THE DATA START

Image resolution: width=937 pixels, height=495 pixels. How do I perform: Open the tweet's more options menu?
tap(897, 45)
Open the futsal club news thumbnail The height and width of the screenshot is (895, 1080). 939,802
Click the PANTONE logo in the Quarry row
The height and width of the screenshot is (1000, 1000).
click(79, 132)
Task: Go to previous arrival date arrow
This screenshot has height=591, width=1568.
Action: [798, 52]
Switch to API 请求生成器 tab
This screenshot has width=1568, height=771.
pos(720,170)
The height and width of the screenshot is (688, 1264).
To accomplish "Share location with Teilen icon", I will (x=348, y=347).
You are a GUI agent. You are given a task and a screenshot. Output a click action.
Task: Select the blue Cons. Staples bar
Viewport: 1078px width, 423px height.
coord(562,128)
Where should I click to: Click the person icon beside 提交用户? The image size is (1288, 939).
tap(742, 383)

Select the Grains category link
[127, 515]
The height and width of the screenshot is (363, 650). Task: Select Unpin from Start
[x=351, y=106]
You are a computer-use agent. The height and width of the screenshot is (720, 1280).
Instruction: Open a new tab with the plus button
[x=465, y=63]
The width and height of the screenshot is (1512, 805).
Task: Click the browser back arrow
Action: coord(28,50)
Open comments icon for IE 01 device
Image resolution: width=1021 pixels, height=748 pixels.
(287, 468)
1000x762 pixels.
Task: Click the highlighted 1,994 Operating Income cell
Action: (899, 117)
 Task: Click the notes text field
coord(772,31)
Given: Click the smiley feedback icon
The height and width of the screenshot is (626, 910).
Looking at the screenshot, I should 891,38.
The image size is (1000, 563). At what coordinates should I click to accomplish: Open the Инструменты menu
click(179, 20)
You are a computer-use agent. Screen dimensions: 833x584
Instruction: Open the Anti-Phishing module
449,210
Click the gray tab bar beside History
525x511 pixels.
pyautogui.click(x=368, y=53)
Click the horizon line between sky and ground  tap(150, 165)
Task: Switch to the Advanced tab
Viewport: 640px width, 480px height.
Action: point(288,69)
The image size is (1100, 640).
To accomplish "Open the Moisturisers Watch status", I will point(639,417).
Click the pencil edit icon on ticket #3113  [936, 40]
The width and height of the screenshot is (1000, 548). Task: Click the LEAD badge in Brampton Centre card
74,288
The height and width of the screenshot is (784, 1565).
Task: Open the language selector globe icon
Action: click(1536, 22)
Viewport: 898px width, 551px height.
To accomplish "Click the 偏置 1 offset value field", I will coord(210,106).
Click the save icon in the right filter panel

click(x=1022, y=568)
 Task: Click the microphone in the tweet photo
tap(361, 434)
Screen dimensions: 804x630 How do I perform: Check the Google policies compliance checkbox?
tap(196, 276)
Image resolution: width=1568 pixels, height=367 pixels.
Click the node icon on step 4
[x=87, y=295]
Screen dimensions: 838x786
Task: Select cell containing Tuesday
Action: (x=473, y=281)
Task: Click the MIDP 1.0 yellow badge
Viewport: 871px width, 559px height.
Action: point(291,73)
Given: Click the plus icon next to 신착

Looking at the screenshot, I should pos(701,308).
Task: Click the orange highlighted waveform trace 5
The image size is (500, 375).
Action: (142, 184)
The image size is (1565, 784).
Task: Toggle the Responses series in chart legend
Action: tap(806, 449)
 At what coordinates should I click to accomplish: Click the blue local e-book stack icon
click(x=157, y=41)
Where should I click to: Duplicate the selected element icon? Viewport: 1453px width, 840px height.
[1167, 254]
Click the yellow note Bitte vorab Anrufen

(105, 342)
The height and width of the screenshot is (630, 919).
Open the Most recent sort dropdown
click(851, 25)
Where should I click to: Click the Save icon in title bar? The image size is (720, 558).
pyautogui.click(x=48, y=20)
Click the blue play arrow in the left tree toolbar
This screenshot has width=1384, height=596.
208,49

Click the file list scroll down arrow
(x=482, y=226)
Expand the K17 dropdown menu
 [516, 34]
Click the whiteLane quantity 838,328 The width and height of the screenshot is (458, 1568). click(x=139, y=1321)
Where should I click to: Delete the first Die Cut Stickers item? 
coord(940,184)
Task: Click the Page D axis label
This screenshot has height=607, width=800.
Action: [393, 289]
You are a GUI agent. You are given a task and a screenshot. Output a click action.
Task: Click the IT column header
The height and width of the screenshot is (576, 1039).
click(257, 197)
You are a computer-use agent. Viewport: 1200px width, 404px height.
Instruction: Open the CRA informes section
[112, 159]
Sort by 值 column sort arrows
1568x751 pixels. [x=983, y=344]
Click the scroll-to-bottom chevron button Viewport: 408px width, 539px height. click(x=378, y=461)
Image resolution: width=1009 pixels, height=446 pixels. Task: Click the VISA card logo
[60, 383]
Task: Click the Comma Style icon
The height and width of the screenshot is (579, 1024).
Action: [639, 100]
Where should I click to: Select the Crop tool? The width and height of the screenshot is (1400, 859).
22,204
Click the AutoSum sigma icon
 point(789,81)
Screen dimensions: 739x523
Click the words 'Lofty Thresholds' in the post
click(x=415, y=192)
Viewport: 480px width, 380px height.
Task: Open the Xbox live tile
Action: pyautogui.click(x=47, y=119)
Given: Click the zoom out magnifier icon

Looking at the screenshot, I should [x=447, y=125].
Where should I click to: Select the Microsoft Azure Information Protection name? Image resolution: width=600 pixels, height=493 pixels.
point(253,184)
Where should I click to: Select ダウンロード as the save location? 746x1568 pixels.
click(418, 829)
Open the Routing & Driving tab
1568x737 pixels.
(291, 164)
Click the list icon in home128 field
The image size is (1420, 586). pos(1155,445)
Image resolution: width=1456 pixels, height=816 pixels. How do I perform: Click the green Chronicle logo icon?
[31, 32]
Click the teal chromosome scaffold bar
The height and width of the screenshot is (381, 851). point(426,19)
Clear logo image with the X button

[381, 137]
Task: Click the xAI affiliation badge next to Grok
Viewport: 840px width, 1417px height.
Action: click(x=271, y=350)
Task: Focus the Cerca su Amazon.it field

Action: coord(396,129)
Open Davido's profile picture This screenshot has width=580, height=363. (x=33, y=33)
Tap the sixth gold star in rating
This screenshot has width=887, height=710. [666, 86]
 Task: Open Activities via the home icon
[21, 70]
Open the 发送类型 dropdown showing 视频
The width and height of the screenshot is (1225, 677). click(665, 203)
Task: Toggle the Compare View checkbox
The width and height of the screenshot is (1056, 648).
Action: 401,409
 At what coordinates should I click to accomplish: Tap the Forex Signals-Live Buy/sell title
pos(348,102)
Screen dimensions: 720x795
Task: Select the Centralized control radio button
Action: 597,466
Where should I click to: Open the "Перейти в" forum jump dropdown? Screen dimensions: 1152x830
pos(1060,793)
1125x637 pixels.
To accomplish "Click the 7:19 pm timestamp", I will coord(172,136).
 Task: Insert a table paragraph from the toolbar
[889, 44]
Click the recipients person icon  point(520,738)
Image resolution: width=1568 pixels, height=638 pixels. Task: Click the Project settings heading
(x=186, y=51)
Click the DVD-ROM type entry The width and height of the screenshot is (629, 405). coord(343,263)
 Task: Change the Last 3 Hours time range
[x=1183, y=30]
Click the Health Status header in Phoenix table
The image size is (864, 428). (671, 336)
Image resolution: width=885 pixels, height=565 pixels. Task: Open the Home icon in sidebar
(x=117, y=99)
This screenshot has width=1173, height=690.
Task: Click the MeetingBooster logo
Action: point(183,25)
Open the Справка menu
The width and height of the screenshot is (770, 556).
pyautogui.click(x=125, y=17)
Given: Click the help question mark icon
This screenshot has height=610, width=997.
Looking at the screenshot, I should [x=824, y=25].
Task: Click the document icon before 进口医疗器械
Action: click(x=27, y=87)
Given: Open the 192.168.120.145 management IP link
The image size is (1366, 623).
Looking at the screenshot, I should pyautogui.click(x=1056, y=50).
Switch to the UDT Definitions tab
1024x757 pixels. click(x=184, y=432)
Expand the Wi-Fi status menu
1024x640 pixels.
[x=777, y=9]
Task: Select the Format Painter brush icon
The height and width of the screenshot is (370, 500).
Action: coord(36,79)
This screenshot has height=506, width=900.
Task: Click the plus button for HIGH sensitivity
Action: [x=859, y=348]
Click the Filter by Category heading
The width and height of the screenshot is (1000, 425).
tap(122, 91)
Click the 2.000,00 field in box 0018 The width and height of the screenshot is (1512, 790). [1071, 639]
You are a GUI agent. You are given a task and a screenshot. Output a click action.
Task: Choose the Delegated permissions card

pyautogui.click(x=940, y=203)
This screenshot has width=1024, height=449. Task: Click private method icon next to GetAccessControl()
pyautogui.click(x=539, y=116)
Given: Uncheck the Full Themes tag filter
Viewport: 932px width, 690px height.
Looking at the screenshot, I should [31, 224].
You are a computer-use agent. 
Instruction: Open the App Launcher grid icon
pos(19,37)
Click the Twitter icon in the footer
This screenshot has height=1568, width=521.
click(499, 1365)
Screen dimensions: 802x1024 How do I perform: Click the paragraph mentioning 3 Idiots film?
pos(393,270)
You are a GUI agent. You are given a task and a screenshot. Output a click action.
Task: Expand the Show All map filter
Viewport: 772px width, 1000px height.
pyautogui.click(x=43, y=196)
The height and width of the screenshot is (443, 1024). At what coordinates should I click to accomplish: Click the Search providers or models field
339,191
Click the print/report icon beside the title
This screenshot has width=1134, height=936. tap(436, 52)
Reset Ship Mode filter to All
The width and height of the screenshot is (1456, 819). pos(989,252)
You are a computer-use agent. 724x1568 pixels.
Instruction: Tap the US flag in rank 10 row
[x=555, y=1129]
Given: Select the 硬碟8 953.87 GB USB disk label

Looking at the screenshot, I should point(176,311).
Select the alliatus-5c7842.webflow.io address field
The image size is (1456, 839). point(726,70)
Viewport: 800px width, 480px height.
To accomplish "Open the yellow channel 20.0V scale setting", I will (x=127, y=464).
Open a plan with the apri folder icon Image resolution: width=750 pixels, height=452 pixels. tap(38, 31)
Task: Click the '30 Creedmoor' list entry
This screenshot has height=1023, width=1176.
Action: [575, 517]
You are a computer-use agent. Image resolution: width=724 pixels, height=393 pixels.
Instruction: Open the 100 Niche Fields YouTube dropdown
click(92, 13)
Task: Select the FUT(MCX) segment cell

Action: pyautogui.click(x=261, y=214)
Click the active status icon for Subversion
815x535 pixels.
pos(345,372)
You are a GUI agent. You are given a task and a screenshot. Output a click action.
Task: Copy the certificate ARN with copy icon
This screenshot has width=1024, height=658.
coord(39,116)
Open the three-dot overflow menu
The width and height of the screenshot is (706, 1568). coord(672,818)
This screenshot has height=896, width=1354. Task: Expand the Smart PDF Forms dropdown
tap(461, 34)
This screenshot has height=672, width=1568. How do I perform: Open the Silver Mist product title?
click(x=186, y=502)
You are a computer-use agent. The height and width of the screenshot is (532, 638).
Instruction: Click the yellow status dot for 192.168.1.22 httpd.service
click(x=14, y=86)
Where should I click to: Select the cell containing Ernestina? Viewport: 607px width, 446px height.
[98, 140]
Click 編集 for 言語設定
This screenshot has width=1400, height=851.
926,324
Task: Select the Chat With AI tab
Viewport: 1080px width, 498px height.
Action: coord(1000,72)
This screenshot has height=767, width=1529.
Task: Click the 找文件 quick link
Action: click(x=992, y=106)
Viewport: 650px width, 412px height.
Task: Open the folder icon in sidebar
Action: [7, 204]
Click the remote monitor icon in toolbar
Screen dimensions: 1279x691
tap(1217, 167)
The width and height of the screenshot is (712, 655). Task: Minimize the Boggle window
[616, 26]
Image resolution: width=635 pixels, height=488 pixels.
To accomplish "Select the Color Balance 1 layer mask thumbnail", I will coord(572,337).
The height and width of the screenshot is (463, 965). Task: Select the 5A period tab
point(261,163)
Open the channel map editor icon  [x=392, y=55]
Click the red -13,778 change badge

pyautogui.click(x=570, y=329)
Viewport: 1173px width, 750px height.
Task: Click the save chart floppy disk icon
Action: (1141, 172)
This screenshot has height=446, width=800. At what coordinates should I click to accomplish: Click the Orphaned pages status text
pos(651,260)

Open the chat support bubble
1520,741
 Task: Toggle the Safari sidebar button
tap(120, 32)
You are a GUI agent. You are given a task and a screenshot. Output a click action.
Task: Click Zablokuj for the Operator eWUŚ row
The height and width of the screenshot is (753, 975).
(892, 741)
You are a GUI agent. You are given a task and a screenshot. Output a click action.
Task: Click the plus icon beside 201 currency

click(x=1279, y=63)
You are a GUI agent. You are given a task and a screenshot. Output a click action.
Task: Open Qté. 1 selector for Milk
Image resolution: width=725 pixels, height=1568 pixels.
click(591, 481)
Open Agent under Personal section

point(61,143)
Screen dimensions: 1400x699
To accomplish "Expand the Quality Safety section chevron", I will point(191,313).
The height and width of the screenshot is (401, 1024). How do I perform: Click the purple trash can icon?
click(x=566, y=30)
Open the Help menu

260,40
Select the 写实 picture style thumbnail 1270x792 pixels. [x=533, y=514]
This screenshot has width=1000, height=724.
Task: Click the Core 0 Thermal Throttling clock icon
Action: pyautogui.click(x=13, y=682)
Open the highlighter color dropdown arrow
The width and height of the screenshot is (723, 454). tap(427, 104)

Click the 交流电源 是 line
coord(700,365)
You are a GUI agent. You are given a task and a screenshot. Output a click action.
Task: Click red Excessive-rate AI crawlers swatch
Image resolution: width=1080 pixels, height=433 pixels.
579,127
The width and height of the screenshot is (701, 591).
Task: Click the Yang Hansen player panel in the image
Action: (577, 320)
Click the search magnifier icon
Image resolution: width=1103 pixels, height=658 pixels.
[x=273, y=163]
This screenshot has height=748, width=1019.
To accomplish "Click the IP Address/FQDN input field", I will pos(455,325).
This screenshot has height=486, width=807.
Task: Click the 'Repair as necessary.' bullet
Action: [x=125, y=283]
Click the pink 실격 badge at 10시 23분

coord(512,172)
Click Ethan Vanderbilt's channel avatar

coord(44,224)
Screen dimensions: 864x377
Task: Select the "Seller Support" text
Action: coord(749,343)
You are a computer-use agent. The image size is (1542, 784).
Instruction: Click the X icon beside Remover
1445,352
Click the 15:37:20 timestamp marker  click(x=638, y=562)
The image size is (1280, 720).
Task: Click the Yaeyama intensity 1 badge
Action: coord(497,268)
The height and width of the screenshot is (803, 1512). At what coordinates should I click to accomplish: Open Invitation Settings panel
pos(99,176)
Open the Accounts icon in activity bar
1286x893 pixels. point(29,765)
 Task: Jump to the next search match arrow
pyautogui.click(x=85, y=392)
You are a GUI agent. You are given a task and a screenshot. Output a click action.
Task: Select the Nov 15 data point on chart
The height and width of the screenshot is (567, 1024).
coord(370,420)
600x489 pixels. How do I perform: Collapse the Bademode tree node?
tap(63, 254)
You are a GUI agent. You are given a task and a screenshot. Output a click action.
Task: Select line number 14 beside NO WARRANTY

THE DATA END

PROBLEM DESCRIPTION:
Give back exactly the lines of the listing, starting with the first and ending with the one bearing "Open the futsal". Add no other lines.

RESPONSE TO THE EXERCISE:
Image resolution: width=937 pixels, height=495 pixels. How do I perform: Open the tweet's more options menu?
tap(897, 45)
Open the futsal club news thumbnail The height and width of the screenshot is (895, 1080). 939,802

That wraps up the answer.